Montag fällt Entscheidung : Ein Kampf bis zur letzten Sekunde

19 Vereine der Fußball-Regionalliga und zigtausende Fans blicken am Montag gespannt nach Krefeld. Da wird der KFC Uerdingen verkünden, ob er sich mit dem Finanzamt geeinigt hat und ob er in zwei Wochen in der vierten Liga antritt. Tendenz: Zweimal Ja.

Am Montag ist es endlich soweit. Der KFC Uerdingen wird bekanntgeben, ob er in zwei Wochen in der Fußball-Regionalliga antritt oder nicht. Und er muss darlegen, wie er die Situation wirtschaftlich meistern und mit den Schulden beim Finanzamt umgehen wird.

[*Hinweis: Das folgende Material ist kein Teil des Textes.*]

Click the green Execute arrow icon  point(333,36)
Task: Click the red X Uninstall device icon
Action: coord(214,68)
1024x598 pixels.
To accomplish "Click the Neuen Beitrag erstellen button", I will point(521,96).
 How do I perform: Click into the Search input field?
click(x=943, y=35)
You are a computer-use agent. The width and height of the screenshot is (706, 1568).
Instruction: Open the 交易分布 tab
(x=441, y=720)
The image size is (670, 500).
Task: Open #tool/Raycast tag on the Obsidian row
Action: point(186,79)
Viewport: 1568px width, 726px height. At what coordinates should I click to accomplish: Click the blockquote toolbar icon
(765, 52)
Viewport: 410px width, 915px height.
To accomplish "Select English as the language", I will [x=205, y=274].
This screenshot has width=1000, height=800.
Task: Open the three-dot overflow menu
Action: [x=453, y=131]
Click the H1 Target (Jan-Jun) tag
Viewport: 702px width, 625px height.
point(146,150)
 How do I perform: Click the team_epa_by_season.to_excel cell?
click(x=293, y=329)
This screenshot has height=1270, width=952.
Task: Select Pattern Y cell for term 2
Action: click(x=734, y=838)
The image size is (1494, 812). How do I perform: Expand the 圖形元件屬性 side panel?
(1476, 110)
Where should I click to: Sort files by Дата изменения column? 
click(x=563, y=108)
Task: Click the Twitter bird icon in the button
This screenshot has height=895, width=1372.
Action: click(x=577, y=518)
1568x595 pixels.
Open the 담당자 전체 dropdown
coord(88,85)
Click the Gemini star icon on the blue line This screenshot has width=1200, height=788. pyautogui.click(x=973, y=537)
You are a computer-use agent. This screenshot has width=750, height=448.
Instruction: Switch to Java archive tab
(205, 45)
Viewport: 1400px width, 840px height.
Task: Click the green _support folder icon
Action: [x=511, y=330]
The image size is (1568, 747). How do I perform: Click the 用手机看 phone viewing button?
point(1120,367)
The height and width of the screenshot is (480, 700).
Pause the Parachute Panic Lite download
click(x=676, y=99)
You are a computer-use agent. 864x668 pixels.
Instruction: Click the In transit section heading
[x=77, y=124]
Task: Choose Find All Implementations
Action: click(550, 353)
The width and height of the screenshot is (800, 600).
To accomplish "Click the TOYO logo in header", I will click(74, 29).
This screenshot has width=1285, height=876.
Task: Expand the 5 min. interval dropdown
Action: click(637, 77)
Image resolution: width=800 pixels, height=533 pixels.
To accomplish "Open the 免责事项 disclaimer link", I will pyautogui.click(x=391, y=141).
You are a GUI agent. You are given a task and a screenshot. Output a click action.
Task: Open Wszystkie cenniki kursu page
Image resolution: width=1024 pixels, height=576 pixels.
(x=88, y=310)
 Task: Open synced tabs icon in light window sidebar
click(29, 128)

In den vergangenen zwei Monate hatte es eine Hiobsbotschaft nach der anderen gegeben. Nach dem erreichten Klassenerhalt war der KFC nicht in der Lage, die vom DFB geforderten Sicherheiten in Höhe von rund sieben Millionen Euro für die Drittliga-Saison zu erbringen. Investor Roman Gevorkyan zog sich zurück. Die sich in der Insolvenz befindende GmbH wird abgewickelt.

Das Finanzamt wies jedoch darauf hin, dass zwischen der GmbH und dem Verein eine Organschaft besteht, so dass die Steuerschulden von rund 400.000 Euro weiterhin bestehen. Bis Sonntag Abend musste nun eine Lösung her.

Die Alternativen: Eine Einigung mit dem Finanzamt und Fortführung des Spielbetriebs in der Regionalliga; oder aber der Verein beantragt Insolvenz und tritt trotzdem in der Regionalliga mit neun Punkten Abzug an; oder der Verein beantragt Insolvenz, verzichtet auf die Teilnahme an der Regionalliga, steht als erster Absteiger fest und spielt in der Saison 22/23 in der Oberliga. Wie aus dem Umfeld des Vorstands und des Stadtoberhauptes zu hören ist, soll letztere Möglichkeit ausgeschlossen werden.

Nach zwei Monaten des Zögerns und Zauderns ist der Zeitrahmen bis zur letzten Sekunde ausgeschöpft. Es bedarf Mut zu einer Entscheidung. Eine Garantie für deren Richtigkeit gibt es nicht.